I place my hand on her bouncing knee. “But still, nothing.”

She leans back in her seat, her eyes searching mine. I’m watching her so closely; I see the moment something clicks in her mind. It’s in the way her shoulders come down from her ears, and her spine elongates.

This isn’t on me , her posture screams.

The knot in my stomach loosens as she smiles up at me. I’ve had a lifetime of Cherry smiles to catalogue and this one may just be my favourite. It’s one I feel she gives only to me.

“We’re here,” James says from the front seat, pulling me from the moment where the air between us pulsates with…something.

I pull in some much-needed oxygen and grab her hand in mine, hurrying us along towards where our train is waiting. Her shorter legs are hoppy hopping to keep up with my longer strides and I adjust my speed so she’s right next to me, rather than following. The way it should be.

“We made it.” She flops into the seat next to me, flushed and a little breathless and I tear my gaze from her heaving chest, focussing on ruffling through the backpack at my feet instead.

“Here.
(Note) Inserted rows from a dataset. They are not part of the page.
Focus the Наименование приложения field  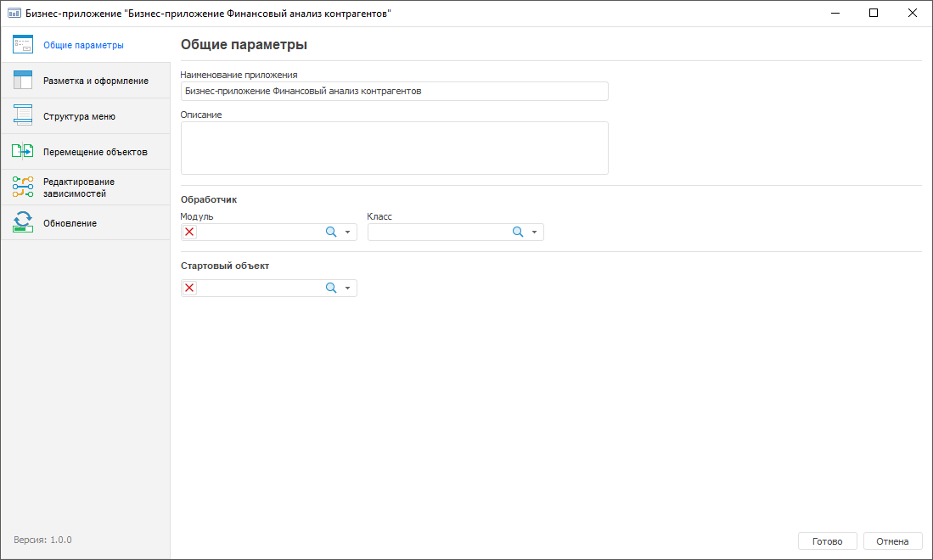pos(394,91)
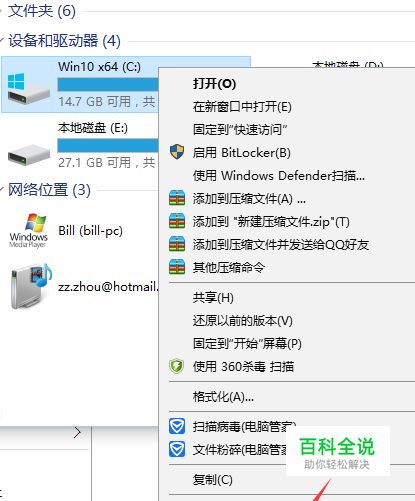This screenshot has height=501, width=415.
Task: Click the 电脑管家 icon beside 扫描病毒
Action: coord(177,426)
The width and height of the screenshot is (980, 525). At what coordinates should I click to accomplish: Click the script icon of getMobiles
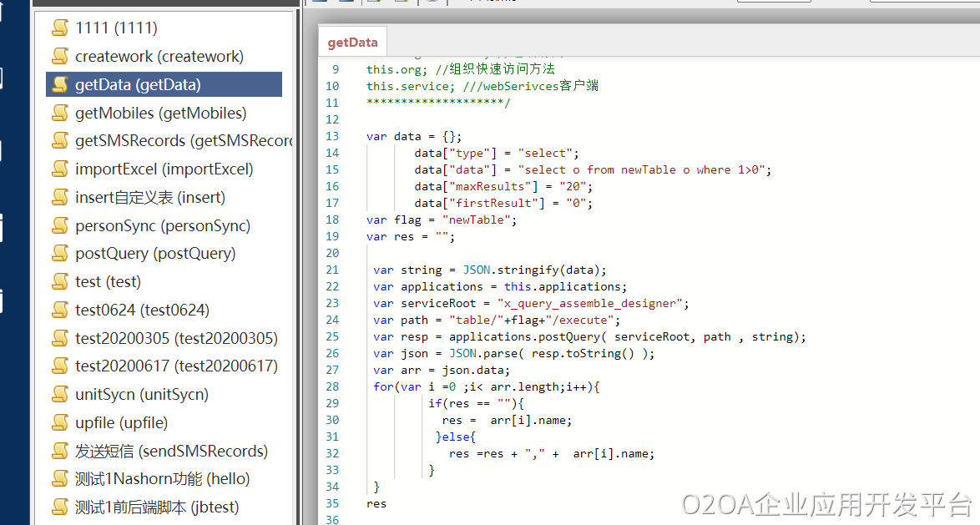(59, 113)
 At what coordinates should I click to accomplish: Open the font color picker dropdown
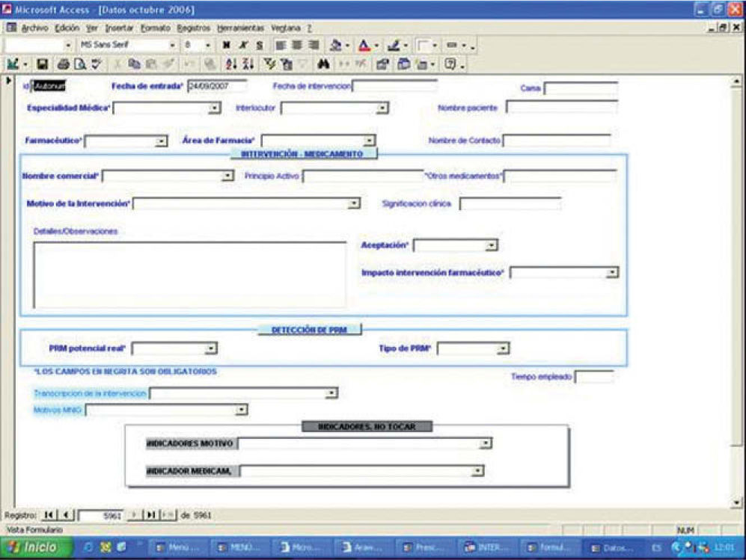click(376, 46)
For you.”

She takes the can of coffee I’m holding and stares between it and me, before swallowing a big gulp. “You bought me coffee in a can? ”

I shrug like it’s nothing. Like I hadn’t gotten up early and braved the morning crowds to source this for her after hearing her rave about the vending machines in Japan and how she’s dying to try all they offer.

“I know it won’t be up to your coffee snob standard, but it’s caffeine.

And I know what you’re like if you don’t have your morning coffee. ”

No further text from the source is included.